Classification Metrics

The d9d framework provides robust, distributed-ready classification metrics designed to handle large-scale data smoothly.

Binary AUROC

from d9d.metric.impl.classification import BinaryAUROCMetric

auroc = BinaryAUROCMetric()

`d9d.metric.impl.classification.BinaryAUROCMetric`

Bases: Metric[Tensor]

Computes approximated AUROC for binary classification using histograms.

Standard AUROC computation requires storing the entire history of predictions to sort and rank them. This implementation solves the memory constraint by discretizing predictions into histograms.

This method employs a frequency-based sketching approach. It relies on the observation that the AUROC can be approximated by computing the area shared or separated by the probability density functions of the positive and negative classes. We maintain two separate histograms for positive and negative samples and apply the trapezoidal rule to estimate the area.

References

Albakour et al., "Fast and memory efficient AUC-ROC approximation for Stream Learning", 2021. https://www.researchgate.net/publication/353020448_Fast_and_memory_efficient_AUC-ROC_approximation_for_Stream_Learning

`init(num_bins=10000)`

Constructs the BinaryAUROCMetric object.

Parameters:

Name	Type	Description	Default
`num_bins`	`int`	Number of bins for histogram approximation. This parameter controls the trade-off between memory consumption and approximation accuracy.	`10000`

`update(probs, labels)`

Updates the metric statistics with a new batch of predictions.

Parameters:

Name	Type	Description	Default
`probs`	`Tensor`	Predicted probabilities in range [0, 1].	required
`labels`	`Tensor`	Ground truth binary labels.	required

Raises:

Type	Description
`ValueError`	If `probs` or `labels` have different number of elements.

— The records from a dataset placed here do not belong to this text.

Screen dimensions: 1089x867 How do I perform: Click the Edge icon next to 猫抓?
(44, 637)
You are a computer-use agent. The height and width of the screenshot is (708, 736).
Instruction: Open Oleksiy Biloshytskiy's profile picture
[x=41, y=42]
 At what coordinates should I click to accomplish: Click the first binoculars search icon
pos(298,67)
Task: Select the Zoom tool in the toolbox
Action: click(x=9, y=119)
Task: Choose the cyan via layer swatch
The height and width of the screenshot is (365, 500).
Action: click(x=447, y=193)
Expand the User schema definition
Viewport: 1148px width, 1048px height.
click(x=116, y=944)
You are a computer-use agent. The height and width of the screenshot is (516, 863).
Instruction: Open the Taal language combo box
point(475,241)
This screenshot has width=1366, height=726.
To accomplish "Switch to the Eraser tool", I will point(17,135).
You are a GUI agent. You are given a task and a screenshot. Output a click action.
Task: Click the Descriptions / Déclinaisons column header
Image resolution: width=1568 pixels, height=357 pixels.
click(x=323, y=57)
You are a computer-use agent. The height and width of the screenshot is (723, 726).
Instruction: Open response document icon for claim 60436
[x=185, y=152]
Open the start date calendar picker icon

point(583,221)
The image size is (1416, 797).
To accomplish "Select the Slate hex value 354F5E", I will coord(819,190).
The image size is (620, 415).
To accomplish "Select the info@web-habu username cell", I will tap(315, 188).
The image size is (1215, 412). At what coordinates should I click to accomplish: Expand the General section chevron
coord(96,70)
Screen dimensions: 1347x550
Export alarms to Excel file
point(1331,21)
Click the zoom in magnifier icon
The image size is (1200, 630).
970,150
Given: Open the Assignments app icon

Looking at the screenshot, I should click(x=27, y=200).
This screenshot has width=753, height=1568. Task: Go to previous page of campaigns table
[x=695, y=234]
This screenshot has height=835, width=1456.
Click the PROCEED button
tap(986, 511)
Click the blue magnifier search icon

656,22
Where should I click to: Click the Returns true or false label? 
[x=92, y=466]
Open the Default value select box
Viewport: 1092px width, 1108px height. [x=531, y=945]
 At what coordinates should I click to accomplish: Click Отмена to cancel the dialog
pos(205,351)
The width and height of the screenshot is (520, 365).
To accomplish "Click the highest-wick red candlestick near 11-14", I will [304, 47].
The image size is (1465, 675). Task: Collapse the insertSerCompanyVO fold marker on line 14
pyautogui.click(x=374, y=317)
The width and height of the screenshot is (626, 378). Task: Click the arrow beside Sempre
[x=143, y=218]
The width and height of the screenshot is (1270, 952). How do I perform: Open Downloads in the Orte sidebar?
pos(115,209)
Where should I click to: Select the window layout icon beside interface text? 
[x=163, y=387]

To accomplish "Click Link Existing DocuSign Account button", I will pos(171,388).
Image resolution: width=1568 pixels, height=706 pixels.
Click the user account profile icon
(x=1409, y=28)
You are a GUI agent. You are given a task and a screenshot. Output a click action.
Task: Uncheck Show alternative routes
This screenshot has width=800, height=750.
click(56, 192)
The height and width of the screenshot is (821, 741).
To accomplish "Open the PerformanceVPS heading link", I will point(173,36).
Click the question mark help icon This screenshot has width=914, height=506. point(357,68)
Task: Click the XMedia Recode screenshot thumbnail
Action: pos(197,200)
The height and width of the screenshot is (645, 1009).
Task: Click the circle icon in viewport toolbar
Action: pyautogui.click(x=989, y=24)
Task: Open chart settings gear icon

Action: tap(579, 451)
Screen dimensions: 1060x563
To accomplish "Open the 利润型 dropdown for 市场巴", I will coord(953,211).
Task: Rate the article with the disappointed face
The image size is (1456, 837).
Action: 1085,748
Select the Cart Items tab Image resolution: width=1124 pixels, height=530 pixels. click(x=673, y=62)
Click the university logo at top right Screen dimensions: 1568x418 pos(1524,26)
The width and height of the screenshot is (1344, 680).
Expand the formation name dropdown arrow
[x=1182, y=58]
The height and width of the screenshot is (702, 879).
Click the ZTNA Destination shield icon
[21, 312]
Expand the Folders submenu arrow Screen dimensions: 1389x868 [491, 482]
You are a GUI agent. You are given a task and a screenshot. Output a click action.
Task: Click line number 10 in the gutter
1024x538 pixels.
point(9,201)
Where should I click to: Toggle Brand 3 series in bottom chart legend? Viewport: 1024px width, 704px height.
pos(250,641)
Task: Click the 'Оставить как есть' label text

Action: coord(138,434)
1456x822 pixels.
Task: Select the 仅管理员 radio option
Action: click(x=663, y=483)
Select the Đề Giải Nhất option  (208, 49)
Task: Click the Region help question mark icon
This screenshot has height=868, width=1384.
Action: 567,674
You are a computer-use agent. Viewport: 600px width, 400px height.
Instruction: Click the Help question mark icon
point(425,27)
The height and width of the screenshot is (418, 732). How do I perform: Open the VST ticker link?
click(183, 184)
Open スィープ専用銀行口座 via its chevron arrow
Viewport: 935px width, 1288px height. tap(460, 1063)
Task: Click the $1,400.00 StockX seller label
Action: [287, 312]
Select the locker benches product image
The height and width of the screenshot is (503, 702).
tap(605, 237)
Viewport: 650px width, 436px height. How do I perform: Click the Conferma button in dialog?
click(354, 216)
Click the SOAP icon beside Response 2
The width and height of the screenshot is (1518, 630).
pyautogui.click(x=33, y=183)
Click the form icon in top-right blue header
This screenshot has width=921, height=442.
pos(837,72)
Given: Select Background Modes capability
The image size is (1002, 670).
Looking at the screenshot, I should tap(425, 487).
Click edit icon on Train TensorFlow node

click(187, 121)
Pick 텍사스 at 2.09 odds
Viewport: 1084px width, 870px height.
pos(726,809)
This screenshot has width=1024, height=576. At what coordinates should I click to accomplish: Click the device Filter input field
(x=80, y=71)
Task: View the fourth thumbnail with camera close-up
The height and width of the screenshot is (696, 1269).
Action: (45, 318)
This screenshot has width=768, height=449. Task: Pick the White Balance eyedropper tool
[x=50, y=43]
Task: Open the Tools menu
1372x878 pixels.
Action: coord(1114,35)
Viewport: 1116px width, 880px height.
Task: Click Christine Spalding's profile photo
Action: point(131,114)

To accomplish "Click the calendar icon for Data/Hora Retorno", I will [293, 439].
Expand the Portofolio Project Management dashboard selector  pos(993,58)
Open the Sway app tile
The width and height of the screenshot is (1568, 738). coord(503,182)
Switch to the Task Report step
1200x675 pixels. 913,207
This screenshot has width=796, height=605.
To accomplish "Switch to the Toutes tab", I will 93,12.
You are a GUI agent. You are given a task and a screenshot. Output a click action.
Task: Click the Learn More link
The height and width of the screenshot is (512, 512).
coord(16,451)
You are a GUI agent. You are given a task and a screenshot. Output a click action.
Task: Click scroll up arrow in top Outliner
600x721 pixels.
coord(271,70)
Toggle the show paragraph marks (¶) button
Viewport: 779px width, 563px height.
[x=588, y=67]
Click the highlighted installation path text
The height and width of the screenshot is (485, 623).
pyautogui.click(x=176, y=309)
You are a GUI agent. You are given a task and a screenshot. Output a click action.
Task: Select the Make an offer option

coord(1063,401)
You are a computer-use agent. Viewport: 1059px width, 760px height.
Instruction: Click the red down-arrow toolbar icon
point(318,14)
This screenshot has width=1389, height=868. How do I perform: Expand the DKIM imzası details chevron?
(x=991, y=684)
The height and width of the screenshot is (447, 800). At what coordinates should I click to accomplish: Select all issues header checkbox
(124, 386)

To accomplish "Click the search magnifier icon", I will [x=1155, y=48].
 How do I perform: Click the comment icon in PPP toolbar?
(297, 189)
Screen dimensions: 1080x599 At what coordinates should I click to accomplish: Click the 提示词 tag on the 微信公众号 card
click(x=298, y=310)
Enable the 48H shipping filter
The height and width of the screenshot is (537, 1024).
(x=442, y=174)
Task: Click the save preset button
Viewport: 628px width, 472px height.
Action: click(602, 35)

Confusion Matrix-based Metrics

When evaluating categorical outcomes, many standard statistics (Accuracy, Precision, Recall, F-Beta) share an underlying reliance on the Confusion Matrix.

To provide maximum flexibility and code reuse, d9d exposes a fluent, safe builder pattern via confusion_matrix_metric(). You define your metric in three distinct steps: 1. Problem Type: Define if this is binary, multiclass, or multilabel. 2. Statistic: Choose the formula to evaluate (e.g., with_accuracy, with_f1). 3. Aggregation: Choose how to reduce multi-dimensional data (micro, macro, weighted, or per_class).

Below are several common examples of how to assemble these configurations.

Binary Classification (Accuracy)

For a simple binary problem, you specify a probability threshold (usually 0.5). Using .with_accuracy() makes the metric calculate the overall correct predictions without needing complex aggregation.

from d9d.metric.impl.classification import confusion_matrix_metric

accuracy = (
    confusion_matrix_metric()
    .binary(threshold=0.5)
    .with_accuracy()
    .build()
)

Multiclass Classification (Top-5 Accuracy)

You can easily evaluate if the correct label appears within the top \(K\) predicted probabilities by passing top_k into the multiclass configuration. Since top_k treats the evaluation as a single broad "hit or miss", it effectively becomes a binary classification problem.

from d9d.metric.impl.classification import confusion_matrix_metric

top5_acc = (
    confusion_matrix_metric()
    .multiclass(num_classes=1000, top_k=5)
    .with_accuracy()
    .build()
)

Multiclass Classification (Per-Class Precision)

Instead of collapsing results into a single global number, you might want to inspect the performance of strictly individual categories. Using the .per_class() aggregation bypasses global reductions entirely and returns a separate score (such as Precision) for every single class.

from d9d.metric.impl.classification import confusion_matrix_metric

per_class_precision = (
    confusion_matrix_metric()
    .multiclass(num_classes=10)
    .with_precision()
    .per_class()
    .build()
)

Multilabel Classification (Macro F1-Score)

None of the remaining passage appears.